» **Available records**:
____

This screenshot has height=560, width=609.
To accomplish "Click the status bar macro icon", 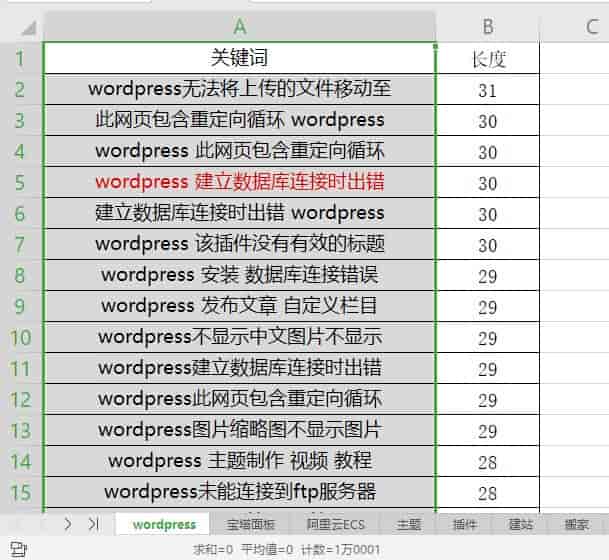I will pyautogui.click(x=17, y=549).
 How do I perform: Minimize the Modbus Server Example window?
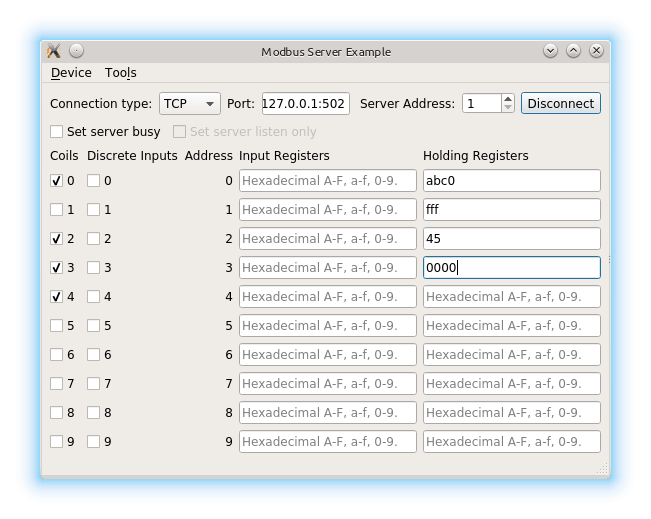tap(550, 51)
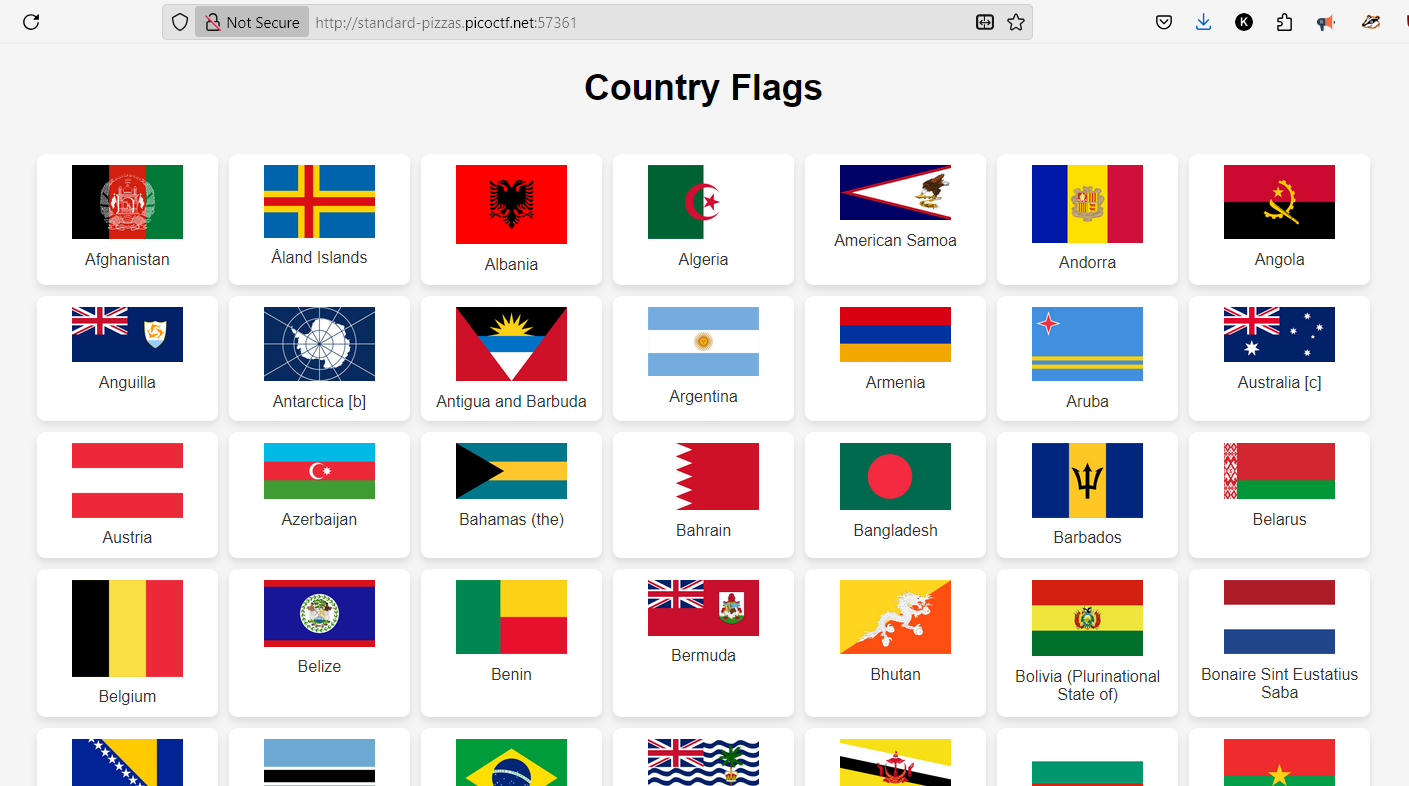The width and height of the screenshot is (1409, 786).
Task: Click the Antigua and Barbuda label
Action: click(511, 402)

____

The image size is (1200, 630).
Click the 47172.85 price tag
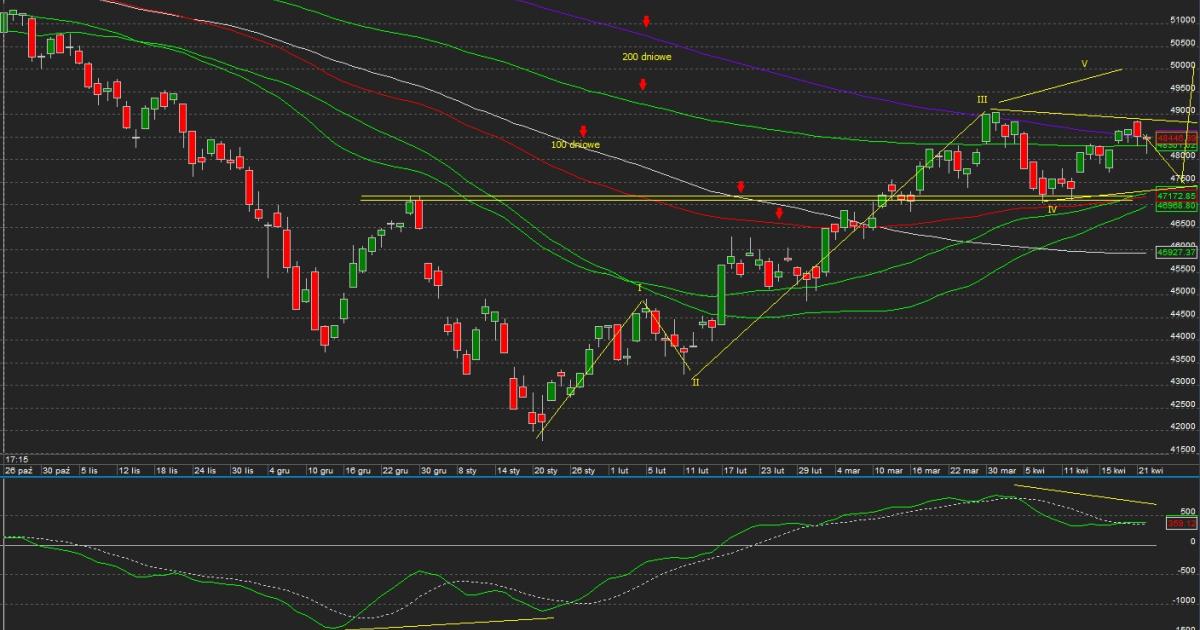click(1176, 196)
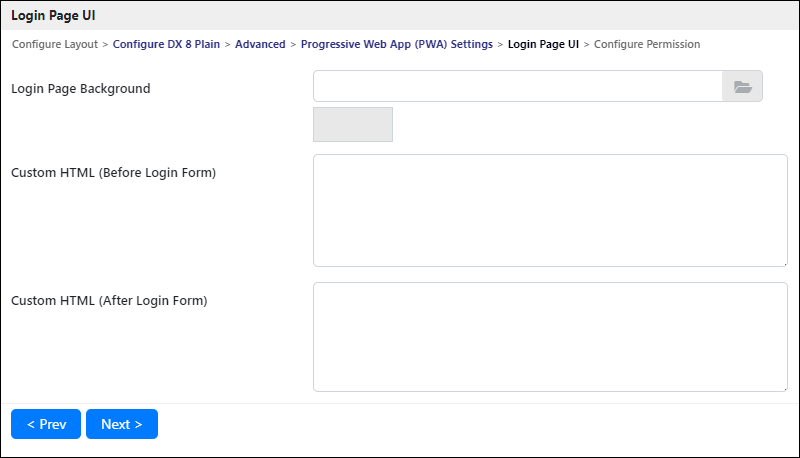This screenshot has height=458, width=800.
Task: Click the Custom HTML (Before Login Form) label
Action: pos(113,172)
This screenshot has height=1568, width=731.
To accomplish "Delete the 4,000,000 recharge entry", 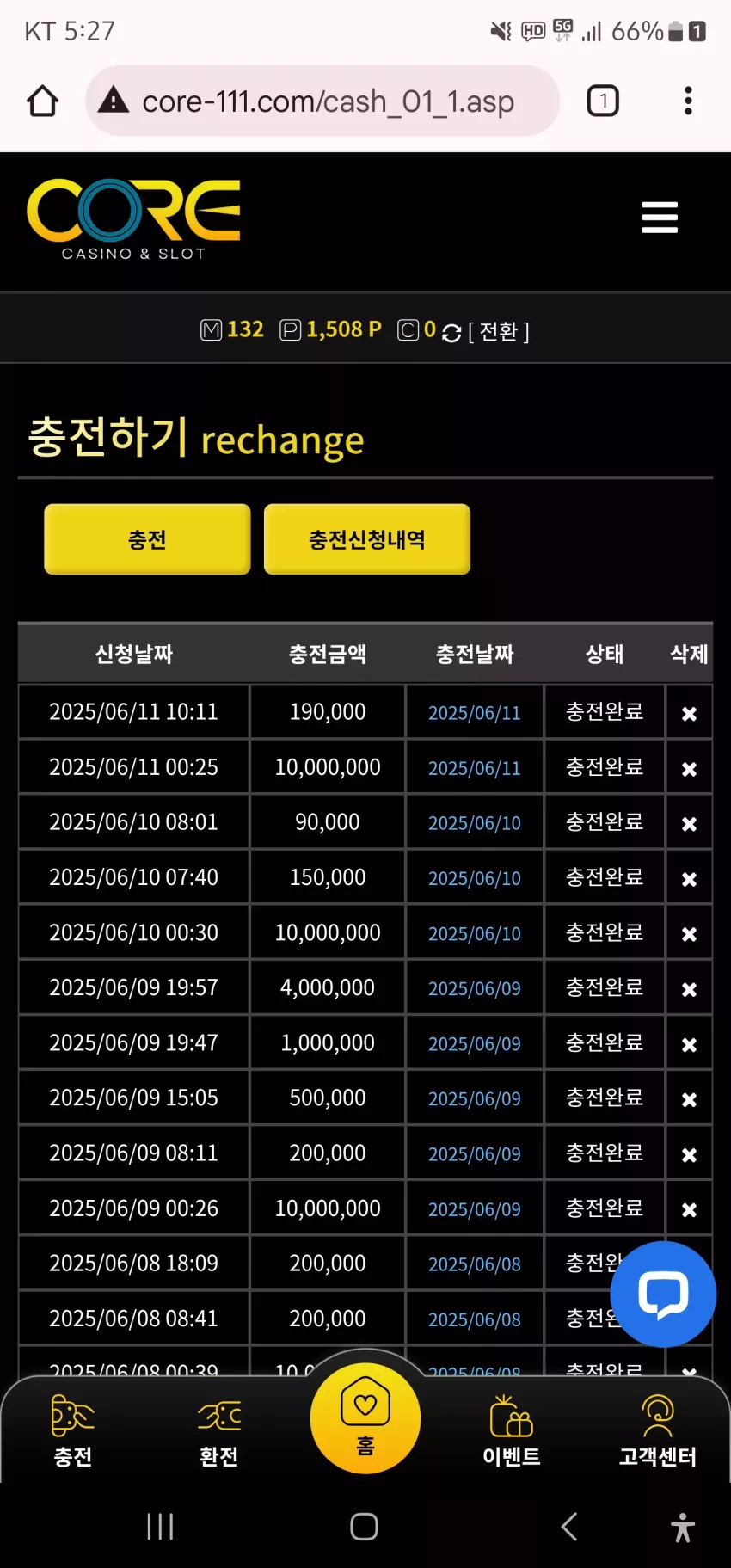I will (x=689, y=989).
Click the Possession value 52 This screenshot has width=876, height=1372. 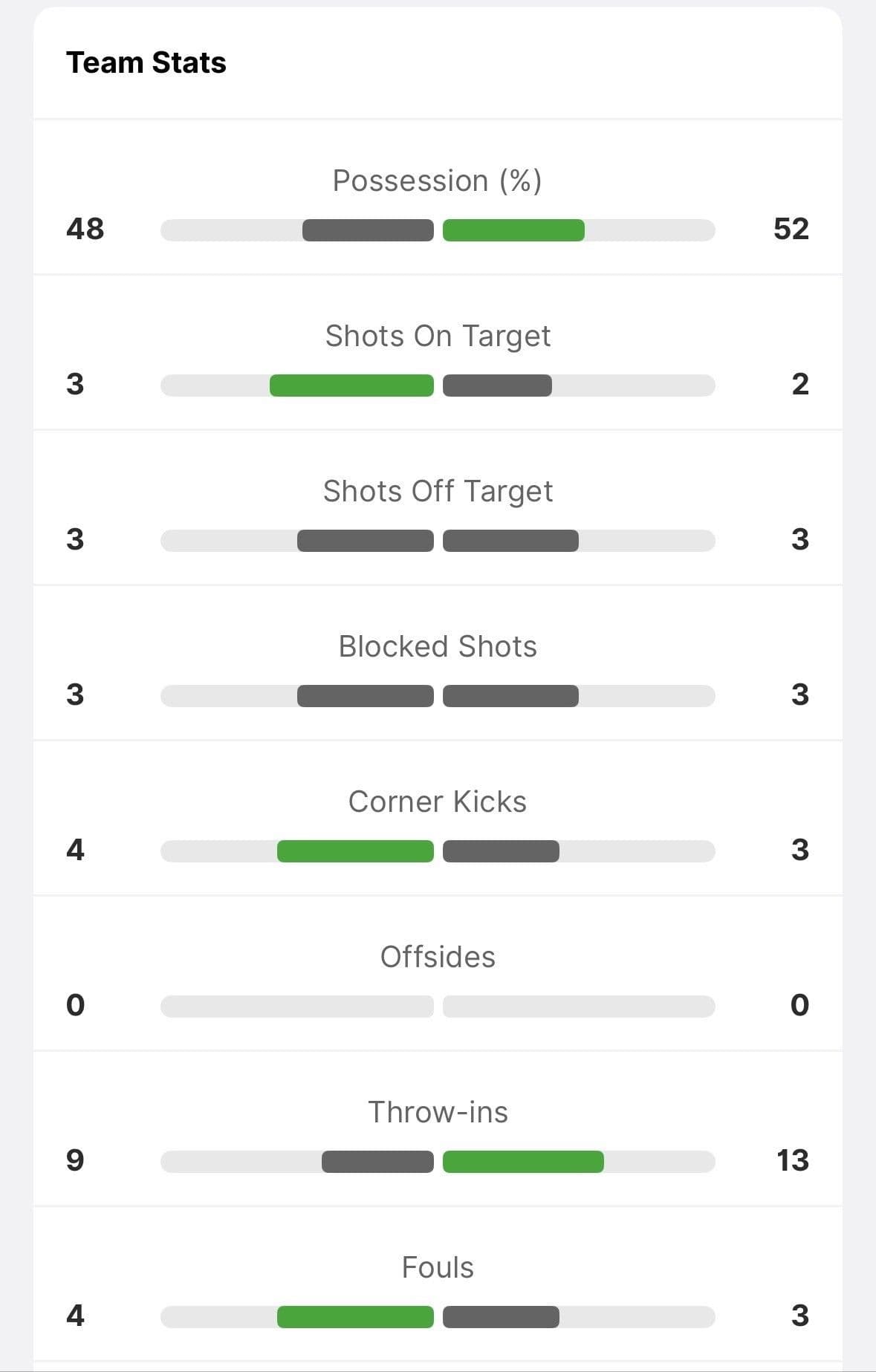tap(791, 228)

____

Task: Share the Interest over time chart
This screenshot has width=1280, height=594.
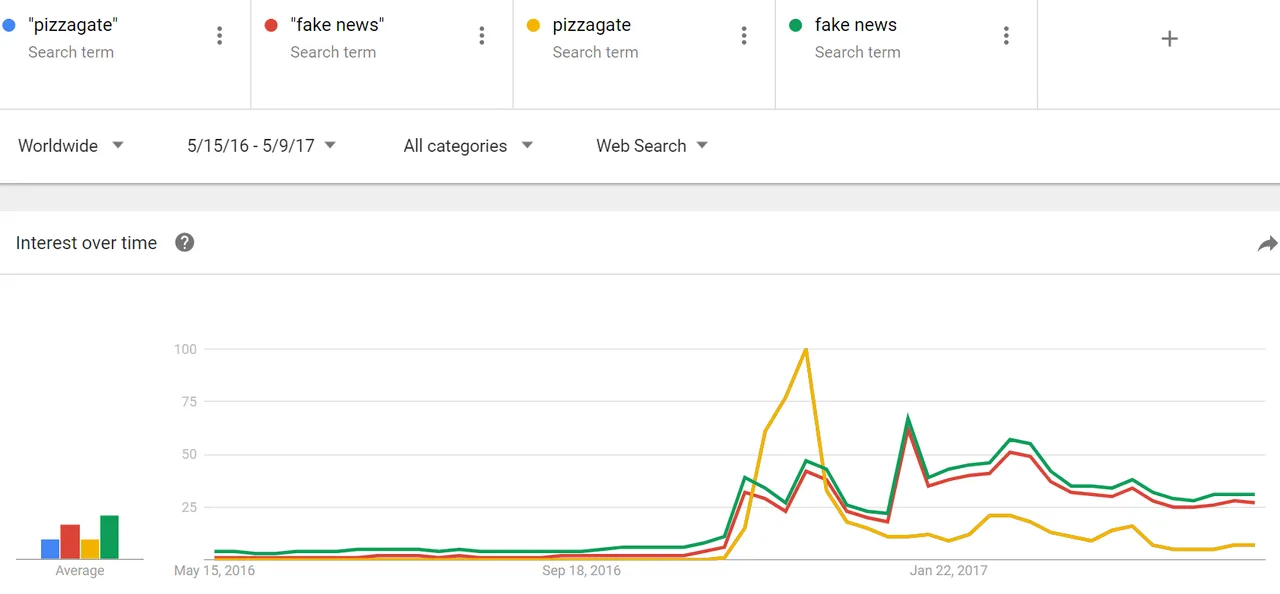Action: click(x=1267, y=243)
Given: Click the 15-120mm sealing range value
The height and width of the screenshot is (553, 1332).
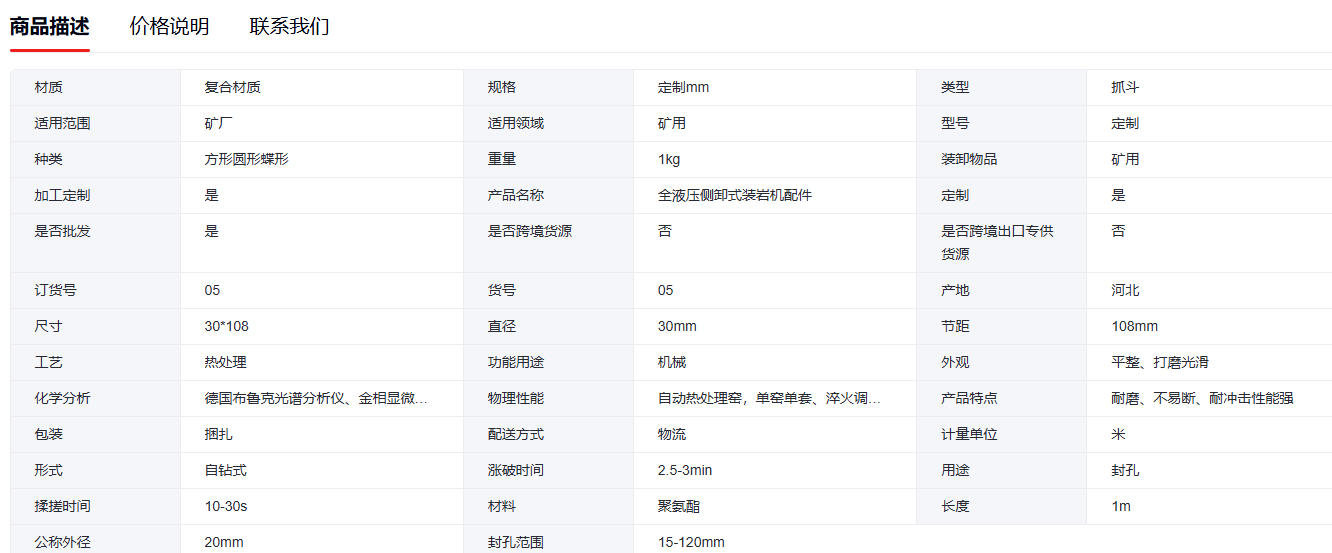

____

» **Exercise brief**:
From the listing above, please give again the lines that begin with the line holding "This screenshot has width=1280, height=594." and go on through the line holding "The height and", exactly, both ends included, minus any picture.

» **Task solution**:
This screenshot has width=1280, height=594.
Action: click(x=1267, y=243)
Given: Click the 15-120mm sealing range value
The height and width of the screenshot is (553, 1332).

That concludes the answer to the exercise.